Un manoir en Cornouailles

L'ouvrage:
La famille Halton vit à Londres, et possède un manoir en Cornouailles, manoir dans lequel elle va passer toutes les vacances scolaires. Ce soir d'avril 1968, Barney, six ans, est dans les bois, à la recherche de lapins. Nancy, la mère de famille, décide d'aller le chercher à cheval, car un orage s'annonce. C'est alors que la vie des Halton bascule.

Critique:
En lisant le résumé de ce roman, j'avais peur qu'il ressemble à «Un été près du lac», d'Heather Young, principalement à cause de l'alternance passé présent, et du terrible drame arrivé dans le passé. J'ai finalement préféré «Un manoir en Cornouailles», même si j'ai des choses à lui reprocher.

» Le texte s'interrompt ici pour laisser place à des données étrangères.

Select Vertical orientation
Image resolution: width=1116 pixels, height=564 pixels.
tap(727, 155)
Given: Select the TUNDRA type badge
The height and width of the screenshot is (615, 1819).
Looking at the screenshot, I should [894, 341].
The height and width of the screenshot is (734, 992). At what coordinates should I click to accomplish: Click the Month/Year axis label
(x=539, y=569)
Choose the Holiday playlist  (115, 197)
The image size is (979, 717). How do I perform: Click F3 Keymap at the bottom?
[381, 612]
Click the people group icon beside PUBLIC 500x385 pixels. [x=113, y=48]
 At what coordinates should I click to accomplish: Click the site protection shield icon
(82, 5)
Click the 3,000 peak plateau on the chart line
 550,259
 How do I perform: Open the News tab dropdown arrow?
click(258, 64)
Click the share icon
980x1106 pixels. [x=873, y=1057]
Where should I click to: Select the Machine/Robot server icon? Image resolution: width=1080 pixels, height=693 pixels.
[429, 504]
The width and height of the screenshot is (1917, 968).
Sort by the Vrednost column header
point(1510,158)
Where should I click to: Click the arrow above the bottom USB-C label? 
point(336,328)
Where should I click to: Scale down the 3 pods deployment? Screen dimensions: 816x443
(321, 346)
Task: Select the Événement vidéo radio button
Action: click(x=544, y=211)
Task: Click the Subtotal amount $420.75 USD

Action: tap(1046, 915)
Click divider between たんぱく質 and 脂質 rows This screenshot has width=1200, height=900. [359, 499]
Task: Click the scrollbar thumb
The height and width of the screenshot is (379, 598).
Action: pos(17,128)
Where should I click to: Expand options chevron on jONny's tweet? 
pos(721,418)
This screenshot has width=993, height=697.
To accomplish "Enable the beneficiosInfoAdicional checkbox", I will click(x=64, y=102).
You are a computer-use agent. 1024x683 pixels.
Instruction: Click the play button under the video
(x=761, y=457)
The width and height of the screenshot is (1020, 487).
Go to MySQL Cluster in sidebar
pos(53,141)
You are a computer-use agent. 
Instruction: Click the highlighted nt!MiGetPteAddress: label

D'abord, l'alternance passé présent m'a agacée, comme souvent. Certes, je sais qu'elle était là exprès, pour que le lecteur découvre les choses petit à petit, de deux points de vue différents. Il y a des livres où cette alternance me gêne moins.
Ensuite, je n'ai pas vu l'intérêt de l'épilogue. En fait, si, mais il aurait dû être placé quelques chapitres après le début du roman, au moment où les événements auxquels il se rapporte sont contés. Là où il est placé, il n'apporte rien. Je reconnais que cela aurait pu être pire: l'épilogue aurait pu nous apprendre qu'en réalité, Nancy trompait son mari, ou que la réelle responsable de ce qui était arrivé en 1968 était Caroline... Je n'aurais pas aimé cela, cela aurait été vraiment gros, même si Caroline est si détestable que cela ne m'aurait pas étonnée d'elle.

Vous aurez donc compris que je n'ai trouvé aucune circonstance atténuante à Caroline. Je comprends Amber lorsqu'elle dit qu'elle se demande comment l'un des personnages a pu lui pardonner. Pour moi, Caroline n'a pas assez souffert.

À un moment, j'ai craint que les personnages principaux se retrouvent dans la situation de ceux de Kathryn Hughes, c'est-à-dire qu'ils soient malheureux toute leur vie, puis trouvent un semblant de bonheur alors qu'ils sont âgés. Heureusement, Eve Chase n'a pas été aussi radicale.

L'autrice montre rapidement que Lorna est, sans le savoir, liée au manoir. Elle met bien sûr du temps à dévoiler comment, mais elle fait cela «proprement» (si j'ose dire). C'est-à-dire qu'elle ne balance pas de faux indices ou de suppositions fantaisistes... Elle déroule les événements, et le lecteur finit par relier les choses.

La version audio que j'ai entendue a été enregistrée par Audrey d'Hulstère (lisant les chapitres narrés par Amber), Cachou Kirsch (interprétant ceux du point de vue de Lorna), et Claire Tefnin (lisant l'épilogue) pour les éditions Lizzie.

Cachou Kirsch est celle des trois comédiennes dont je connais le mieux le jeu. Ici, elle n'a pas démérité. J'ai donc été ravie de l'entendre, surtout que je pense qu'on l'entend trop peu, même si depuis l'apparition des éditions Lizzie, cette comédienne enregistre davantage de livres.
Je connais peu Audrey d'Hulstère. Je me souviens avoir apprécié son jeu dans d'autres livres. Là encore, son interprétation m'a plu.
Je connais encore moins Claire Tefnin, et ici, elle avait un très petit passage. En tout cas, son jeu m'a plu.